The Knesset Economic Committee has begun preparing the Franchised Airports Bill for its second and third readings. The bill aims to regulate, for the first time in Israel, the establishment and operation of complementary civil airports through private entities receiving state franchises. During the discussion, representatives from the Israeli Ministry of Finance presented grim forecasts and unusual urgency for the move, while representatives from the Israel Airports Authority (IAA) and the Histadrut Labor Federation expressed staunch opposition to the current version, warning of the consequences of privatizing vital national infrastructure.
According to the Israeli Ministry of Transport's 2050 strategic plan, demand constraints necessitate the establishment of two additional international airports. The government has already identified two optional locations for these complementary airports, which are expected to handle a capacity of approximately 10 million passengers: Ramat David in the north and Tzeglag in the south (an alternative that the National Transport Infrastructure Company, Netivei Israel, began promoting about a month and a half ago). The Ministry of Finance emphasizes that private sector involvement will lead to increased efficiency and competition that will lower flight prices, while the IAA will be required to concentrate its efforts on expanding Ben Gurion International Airport to a capacity of 40 million passengers.
MK Shalom Danino, acting as committee chair, emphasized the supreme importance of advancing complementary airports but clarified that the IAA should not be blocked from competing in future tenders, alongside the need to ensure fair wages for workers and regulate airspace management.
Daniel Schwartz, transport referent at the Ministry of Finance's Budgets Department, presented worrying data regarding the future of the aviation industry and the impact of disruptions on the Israeli consumer's pocket: "Ben Gurion Airport will reach its capacity limit in 2034, and we are already late. As long as we do not progress with the complementary airport, the meaning is a rapid rise in ticket prices and an increase of thousands of shekels in the price of every family vacation. It is impossible to publish a tender without the law; therefore, any delay in legislation directly delays the project."
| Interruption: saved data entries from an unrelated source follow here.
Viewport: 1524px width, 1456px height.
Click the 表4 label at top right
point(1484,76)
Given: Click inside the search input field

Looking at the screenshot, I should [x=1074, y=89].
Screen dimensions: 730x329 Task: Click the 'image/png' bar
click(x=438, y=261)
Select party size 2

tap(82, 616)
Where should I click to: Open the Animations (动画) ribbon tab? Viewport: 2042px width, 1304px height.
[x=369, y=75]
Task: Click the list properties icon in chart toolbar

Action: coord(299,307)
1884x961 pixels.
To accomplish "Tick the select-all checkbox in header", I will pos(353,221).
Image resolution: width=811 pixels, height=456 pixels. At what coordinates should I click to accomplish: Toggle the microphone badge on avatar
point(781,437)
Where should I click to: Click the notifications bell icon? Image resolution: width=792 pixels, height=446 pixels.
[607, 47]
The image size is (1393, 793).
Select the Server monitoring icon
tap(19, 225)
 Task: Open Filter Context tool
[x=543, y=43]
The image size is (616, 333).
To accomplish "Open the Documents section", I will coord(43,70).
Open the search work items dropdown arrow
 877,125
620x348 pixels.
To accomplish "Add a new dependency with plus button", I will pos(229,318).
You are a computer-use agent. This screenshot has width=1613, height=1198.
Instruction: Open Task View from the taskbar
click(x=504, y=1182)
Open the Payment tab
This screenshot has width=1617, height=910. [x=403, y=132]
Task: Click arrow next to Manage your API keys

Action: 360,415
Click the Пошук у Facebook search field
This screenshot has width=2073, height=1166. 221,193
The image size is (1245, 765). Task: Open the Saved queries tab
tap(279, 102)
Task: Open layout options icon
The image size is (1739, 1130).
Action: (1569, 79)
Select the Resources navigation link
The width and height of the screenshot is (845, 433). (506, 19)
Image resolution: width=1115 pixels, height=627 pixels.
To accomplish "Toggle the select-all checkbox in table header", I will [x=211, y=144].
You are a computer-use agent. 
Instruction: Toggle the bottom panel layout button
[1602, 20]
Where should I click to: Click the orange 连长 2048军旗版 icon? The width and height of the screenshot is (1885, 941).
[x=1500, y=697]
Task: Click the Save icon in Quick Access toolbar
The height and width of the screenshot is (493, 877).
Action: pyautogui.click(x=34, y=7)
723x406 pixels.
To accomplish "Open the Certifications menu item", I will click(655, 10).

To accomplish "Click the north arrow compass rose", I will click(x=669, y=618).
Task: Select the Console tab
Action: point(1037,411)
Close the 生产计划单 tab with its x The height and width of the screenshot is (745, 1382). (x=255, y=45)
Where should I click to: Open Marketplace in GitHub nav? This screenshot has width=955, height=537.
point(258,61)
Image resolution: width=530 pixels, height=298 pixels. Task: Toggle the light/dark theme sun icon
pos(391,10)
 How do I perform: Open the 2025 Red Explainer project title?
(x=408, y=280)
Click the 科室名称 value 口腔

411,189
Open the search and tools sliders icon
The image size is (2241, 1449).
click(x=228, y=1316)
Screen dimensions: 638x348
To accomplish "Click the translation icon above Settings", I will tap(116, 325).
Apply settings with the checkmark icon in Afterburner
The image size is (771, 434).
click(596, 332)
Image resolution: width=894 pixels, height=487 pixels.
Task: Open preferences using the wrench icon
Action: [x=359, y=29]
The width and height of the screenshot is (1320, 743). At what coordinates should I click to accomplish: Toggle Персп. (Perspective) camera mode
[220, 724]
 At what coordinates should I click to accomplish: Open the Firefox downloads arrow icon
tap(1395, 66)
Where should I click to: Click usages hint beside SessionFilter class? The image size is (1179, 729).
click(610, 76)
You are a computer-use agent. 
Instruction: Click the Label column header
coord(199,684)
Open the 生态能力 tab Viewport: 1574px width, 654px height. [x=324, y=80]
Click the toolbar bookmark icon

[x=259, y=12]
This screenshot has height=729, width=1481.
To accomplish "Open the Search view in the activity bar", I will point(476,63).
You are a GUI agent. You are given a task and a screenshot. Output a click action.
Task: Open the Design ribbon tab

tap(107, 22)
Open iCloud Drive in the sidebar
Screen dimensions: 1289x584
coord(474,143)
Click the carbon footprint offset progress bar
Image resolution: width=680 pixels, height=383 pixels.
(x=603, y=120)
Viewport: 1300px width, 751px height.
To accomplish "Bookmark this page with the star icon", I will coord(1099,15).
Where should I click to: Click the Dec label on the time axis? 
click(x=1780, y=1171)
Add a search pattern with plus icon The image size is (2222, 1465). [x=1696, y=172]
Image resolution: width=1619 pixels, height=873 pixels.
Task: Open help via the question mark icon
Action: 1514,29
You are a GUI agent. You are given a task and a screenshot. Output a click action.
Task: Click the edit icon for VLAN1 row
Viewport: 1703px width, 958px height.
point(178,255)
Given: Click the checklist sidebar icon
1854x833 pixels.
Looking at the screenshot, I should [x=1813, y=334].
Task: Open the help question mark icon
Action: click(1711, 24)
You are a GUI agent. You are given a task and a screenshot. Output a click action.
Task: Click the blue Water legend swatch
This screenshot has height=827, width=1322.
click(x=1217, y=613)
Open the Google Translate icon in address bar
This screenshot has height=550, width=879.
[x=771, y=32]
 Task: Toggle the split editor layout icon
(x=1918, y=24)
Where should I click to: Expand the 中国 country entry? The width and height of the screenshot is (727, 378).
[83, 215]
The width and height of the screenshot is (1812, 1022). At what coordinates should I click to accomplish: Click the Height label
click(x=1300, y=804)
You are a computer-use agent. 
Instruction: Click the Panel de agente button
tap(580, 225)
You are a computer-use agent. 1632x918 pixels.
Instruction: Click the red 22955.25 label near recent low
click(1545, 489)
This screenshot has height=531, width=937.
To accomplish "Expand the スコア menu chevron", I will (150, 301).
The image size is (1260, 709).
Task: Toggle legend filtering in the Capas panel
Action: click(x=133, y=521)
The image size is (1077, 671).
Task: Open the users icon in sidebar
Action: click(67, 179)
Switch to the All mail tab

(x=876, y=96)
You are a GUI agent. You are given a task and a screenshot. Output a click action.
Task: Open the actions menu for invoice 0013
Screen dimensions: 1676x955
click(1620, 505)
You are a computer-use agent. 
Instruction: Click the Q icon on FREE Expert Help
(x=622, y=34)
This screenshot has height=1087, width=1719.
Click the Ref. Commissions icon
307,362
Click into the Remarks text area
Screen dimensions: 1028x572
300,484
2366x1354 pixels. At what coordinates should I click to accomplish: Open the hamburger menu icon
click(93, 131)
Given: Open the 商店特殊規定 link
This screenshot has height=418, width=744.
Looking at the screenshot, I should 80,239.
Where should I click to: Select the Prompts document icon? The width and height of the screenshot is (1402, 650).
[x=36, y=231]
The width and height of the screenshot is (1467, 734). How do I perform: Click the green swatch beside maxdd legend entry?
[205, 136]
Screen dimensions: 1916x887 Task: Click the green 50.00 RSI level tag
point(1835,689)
Conversely, IAA Deputy Director of Operations Asaf Ben Michael, responsible for air traffic management in Israel, sharply criticized the proposed model: "An airport is built from the sky to the ground, not vice versa. The entity that will manage air traffic at any airport established will be the IAA—a situation where we manage traffic for airports that compete with us. These professional gaps are not regulated in the law, and I do not see who would buy tender documents when fundamental issues remain unregulated."
Adv. Pesach Brand, representing the IAA, added that the Ministry of Finance did not hold sufficient professional meetings with them to resolve these issues before coming to the committee.
Joining the IAA's position, Histadrut representative Uri Matuki expressed fundamental opposition to transferring strategic infrastructure to private hands, especially in light of lessons from recent security crises: "It is a national-level mistake to rush and transfer vital infrastructure to private hands. Israel is an 'island state' dependent on its aviation infrastructure, and we have seen that in every round of fighting, foreign airlines disappear. The IAA works excellently, and there is no reason to transfer management to an entity driven by private profit interests, while potentially harming employee conditions."
Additionally, the discussion raised the need to protect light aviation infrastructure and pilot training in Israel. Uri Aviv, Chairman of the General Aviation Association, noted that the Herzliya airport is expected to close in February 2027 and demanded that the law include clear protection mechanisms for light aviation "so that airports are not closed in the future in favor of real estate projects."
At the conclusion of the discussion, MK Danino stated that the committee would continue its sessions on the bill's clauses to formulate the necessary balances between national development needs and the maintenance of safety, professional operation, and labor rights in the industry.